Ricordiamo che l’art. 167 del D.Lgs. 81/2008 intende la movimentazione manuale dei carichi come “le operazioni di trasporto o di sostegno di un carico ad opera di uno o più lavoratori, comprese le azioni del sollevare, deporre, spingere, tirare, portare o spostare un carico, che, per le loro caratteristiche o in conseguenza delle condizioni ergonomiche sfavorevoli, comportano rischi di patologie da sovraccarico biomeccanico, in particolare dorso-lombari”.

Quali sono i rischi per la salute del lavoratore?

A questa domanda il volume risponde ricordando che il D.Lgs. 81/2008 “fa riferimento principalmente alle lesioni dorso lombari, citate con questa espressione in più punti della norma. Nei paesi occidentali le assenze dei lavoratori per questa causa sono infatti da 20 a 30 giorni/anno per 100 lavoratori; inoltre la patologia del rachide, indipendentemente da cause predisponenti, occupa il primo posto tra le cause di non idoneità al lavoro manuale”.

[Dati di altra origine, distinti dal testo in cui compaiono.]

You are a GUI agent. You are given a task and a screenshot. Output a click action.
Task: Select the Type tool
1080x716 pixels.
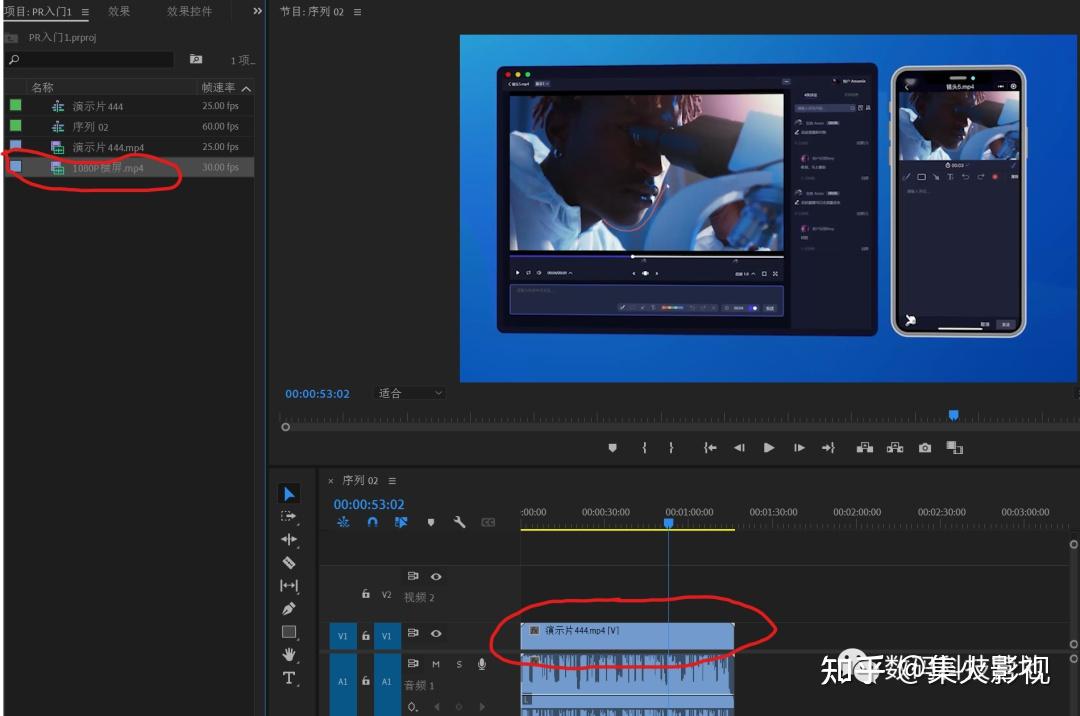point(289,678)
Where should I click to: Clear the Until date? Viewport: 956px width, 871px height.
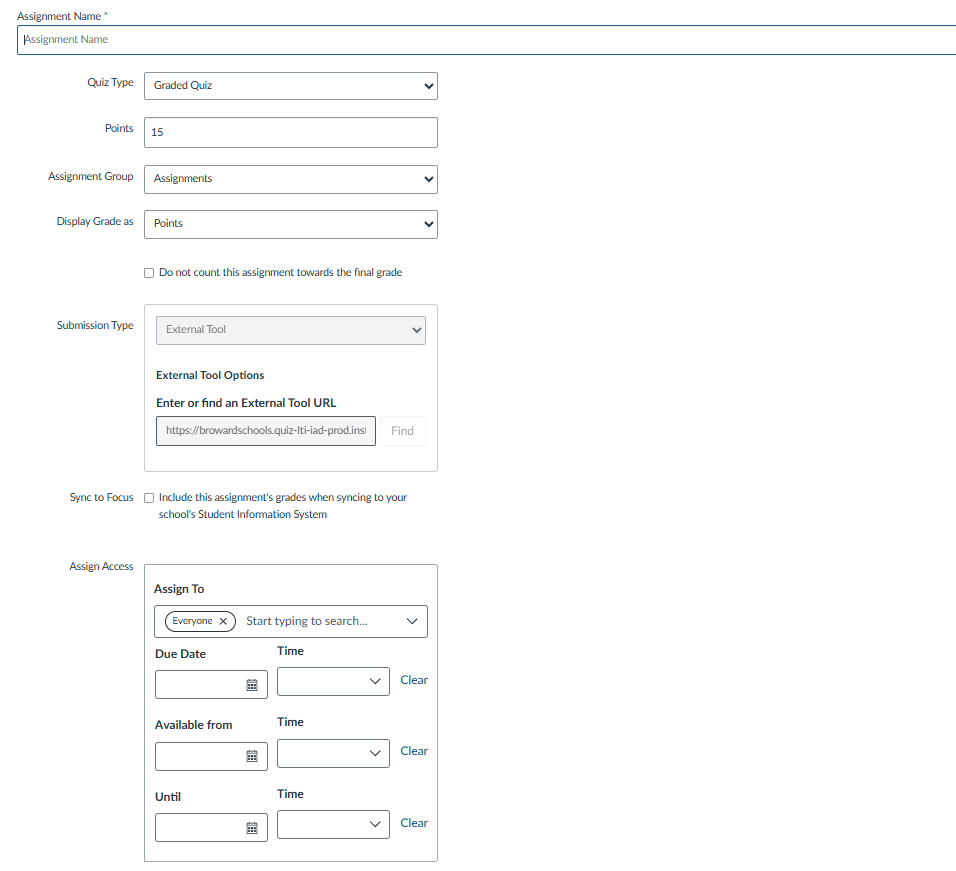pos(413,823)
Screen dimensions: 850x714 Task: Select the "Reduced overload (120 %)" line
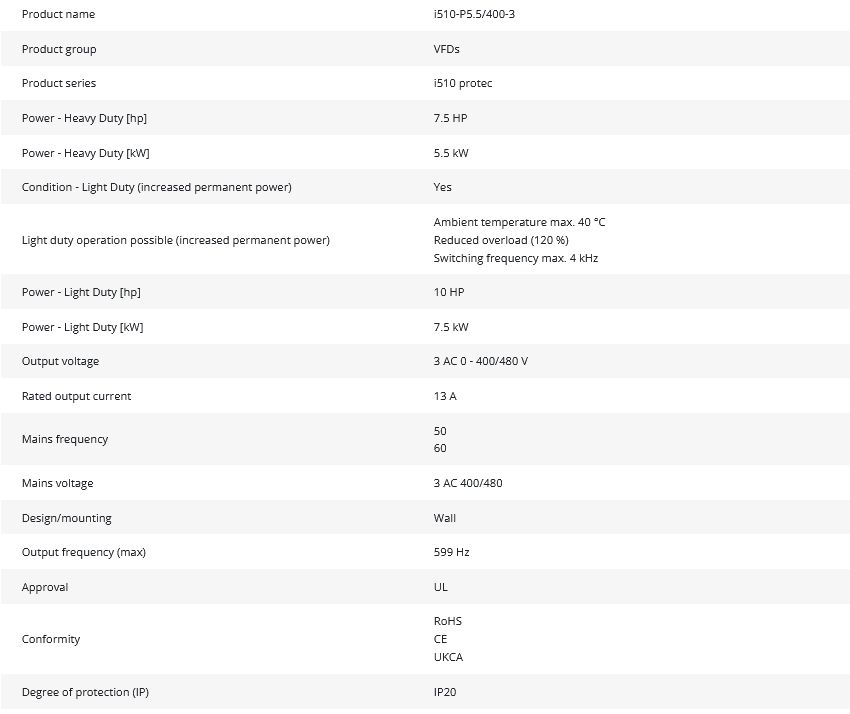pyautogui.click(x=501, y=240)
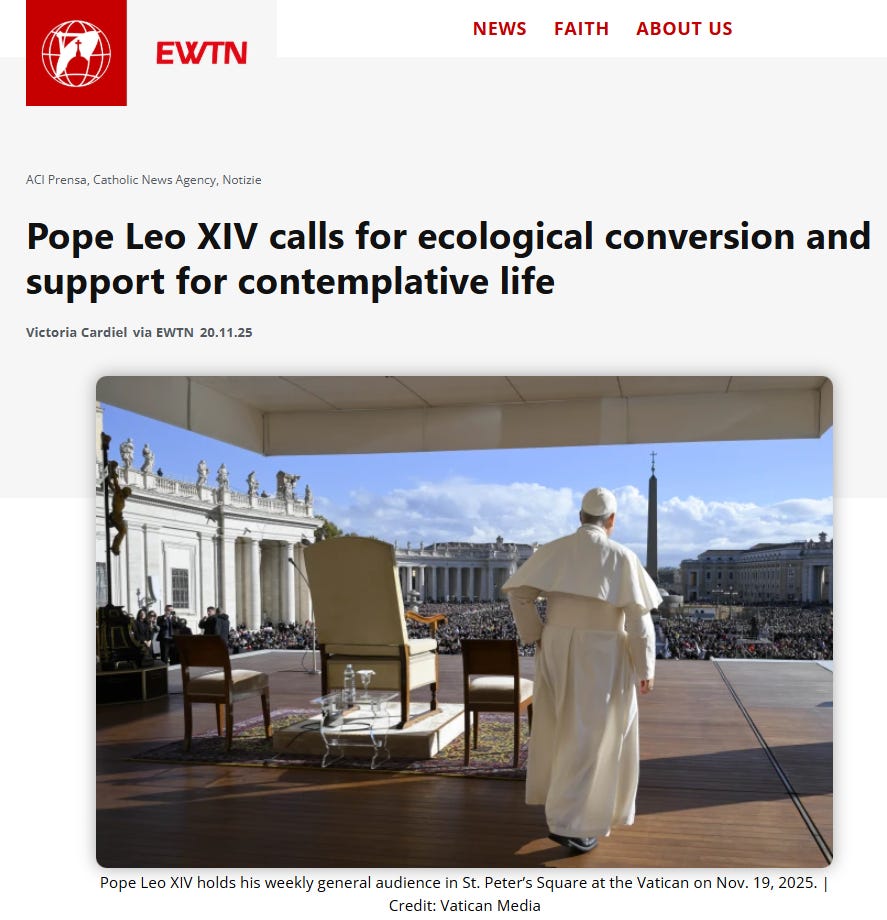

Tuttavia non vanno escluse “altre potenziali situazioni di danno per la salute, quali la discopatia artrosica (caratterizzata da deterioramento dei dischi intervertebrali), l'artrosi dorsale (malattia degenerativa delle placche cartilaginee che delimitano inferiormente e superiormente i corpi vertebrali), il varicocele ed anche quel tipo di ernia inguinale che una volta veniva chiamata ‘ernia da sforzo’”.

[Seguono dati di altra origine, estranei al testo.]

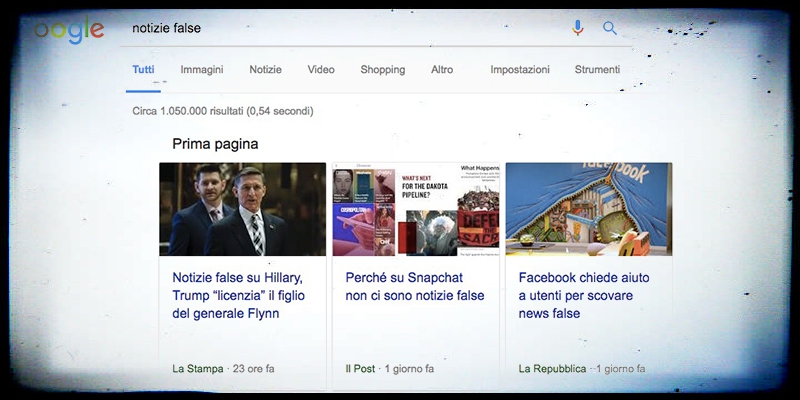Select the Tutti tab
The width and height of the screenshot is (800, 400).
tap(143, 70)
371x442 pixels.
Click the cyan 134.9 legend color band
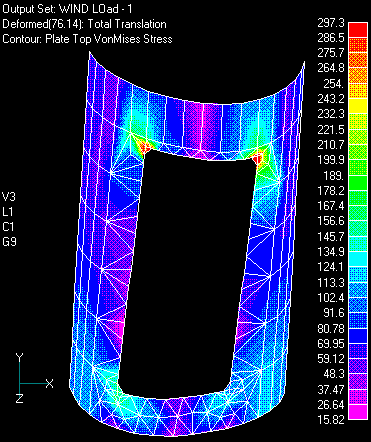pos(358,258)
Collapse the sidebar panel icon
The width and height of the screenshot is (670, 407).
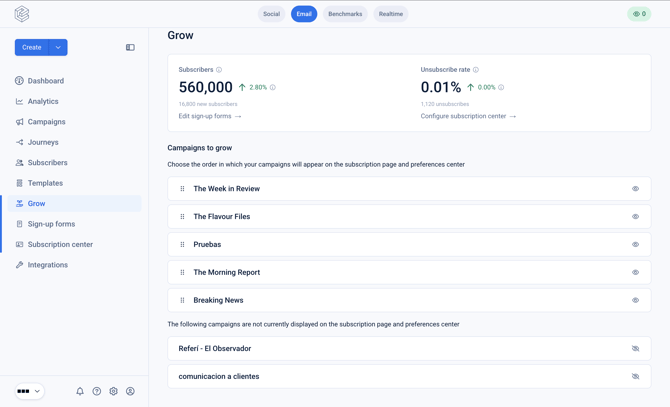tap(130, 47)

E per questa tipologia di rischio è necessaria la sorveglianza sanitaria?

Gli autori segnalano che “definire con precisione in questa sede se è necessaria o meno l’attività di sorveglianza sanitaria non è possibile”. E non bisogna considerare fonte di rischio per la salute del lavoratore “ogni attività di movimentazione”.

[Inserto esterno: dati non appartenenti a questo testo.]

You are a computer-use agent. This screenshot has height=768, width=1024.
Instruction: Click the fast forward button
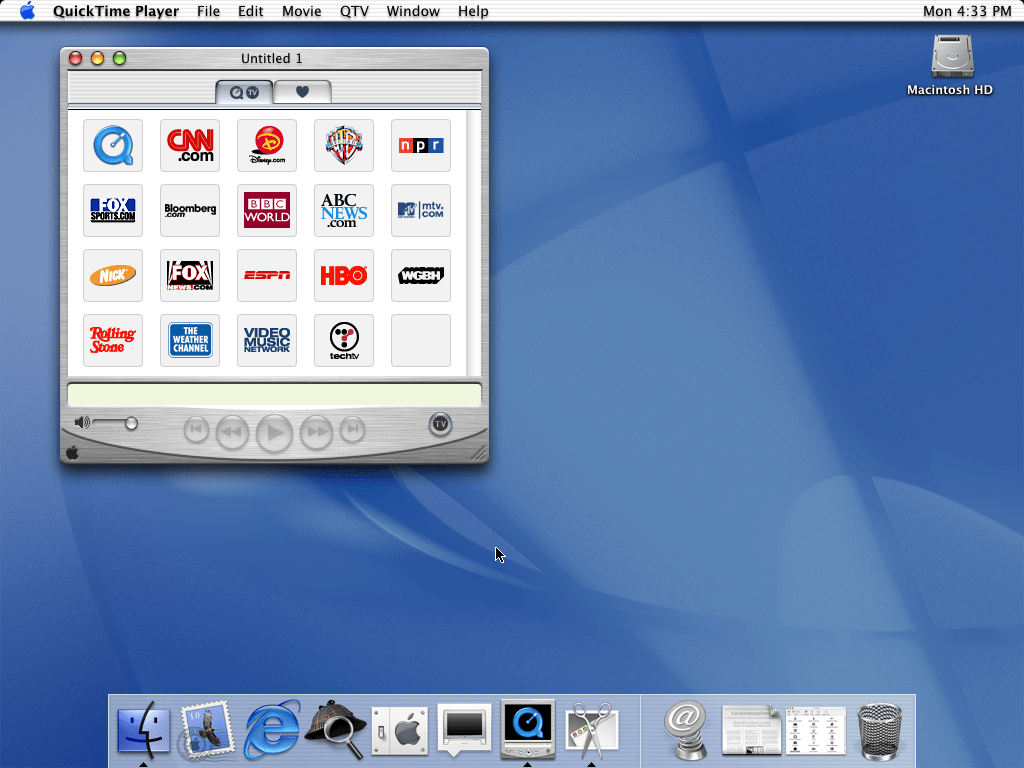316,432
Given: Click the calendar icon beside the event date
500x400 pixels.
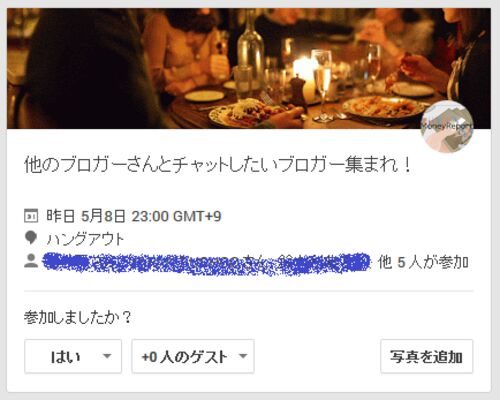Looking at the screenshot, I should (x=31, y=216).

In particolare l’allegato XXXIII del Testo Unico indica che “un carico può costituire un rischio quando è troppo pesante, ma viene tolto il riferimento (presente nel D.Lgs. 626/94) alla soglia di 30 kg”. Una modifica che può essere letta con la “volontà di non escludere che la movimentazione di carichi di entità inferiore ai 30 kg possa essere fonte di rischio. Occorre quindi considerare anche quale è la frequenza di movimentazione nell’arco della giornata lavorativa-tipo, se occorre effettuare movimenti di torsione del tronco, eventuali carenze di spazio, la necessità di piegarsi per raccogliere il carico, se il carico è stabile, ecc”.

Insomma si indica che “occorre valutare il rischio”. E proprio a seguito della valutazione “potrà meglio essere definita la necessità di fare ricorso alla sorveglianza sanitaria, la cui obbligatorietà, come si è cercato di spiegare, non sempre è evidente”.

Ci sono Dispositivi di Protezione Individuale da adottare?

Il volume indica che spesso, “non tanto per fare fronte al rischio di malattia professionale, quanto per evitare possibili infortuni, è necessario adottare l’uso di calzature antinfortunistiche”.

Nel volume si ricorda poi che l’articolo 169 del D.Lgs. 81/2008 stabilisce che il Datore di Lavoro:

- deve fornire ai lavoratori adeguate informazioni riguardo al peso e alle altre caratteristiche del carico movimentato;

- deve assicurare ai lavoratori la formazione adeguata in relazione ai rischi lavorativi e alle modalità di corretta esecuzione delle attività.

Inoltre lo stesso articolo “prevede infine che il Datore di Lavoro fornisca ai lavoratori l’addestramento adeguato in merito alle corrette manovre e procedure da adottare nella movimentazione manuale dei carichi”.

Cosa si può fare per migliorare le condizioni di sicurezza?

Il capitolo si conclude ricordando che ovviamente “il modo più semplice per migliorare le condizioni di salubrità è quello di fare ricorso ad attrezzature meccaniche”.

E laddove ciò non risulti possibile, “possono essere adottate misure organizzative (turnazione, cambiamento di mansioni anche nell’arco della giornata, ecc.) idonee a ridurre il rischio”.

Si indica, infine, che diventa significativa l’attività di sorveglianza sanitaria, “che consente di diagnosticare preventivamente situazioni di rischio a carico del singolo lavoratore e di monitorare nel tempo l’insorgenza di eventuali patologie e/o disturbi”. Ed è inoltre utile “eliminare possibili cause di disagio durante le operazioni di movimentazione (pavimenti scivolosi, zone in ombra, ecc.)”.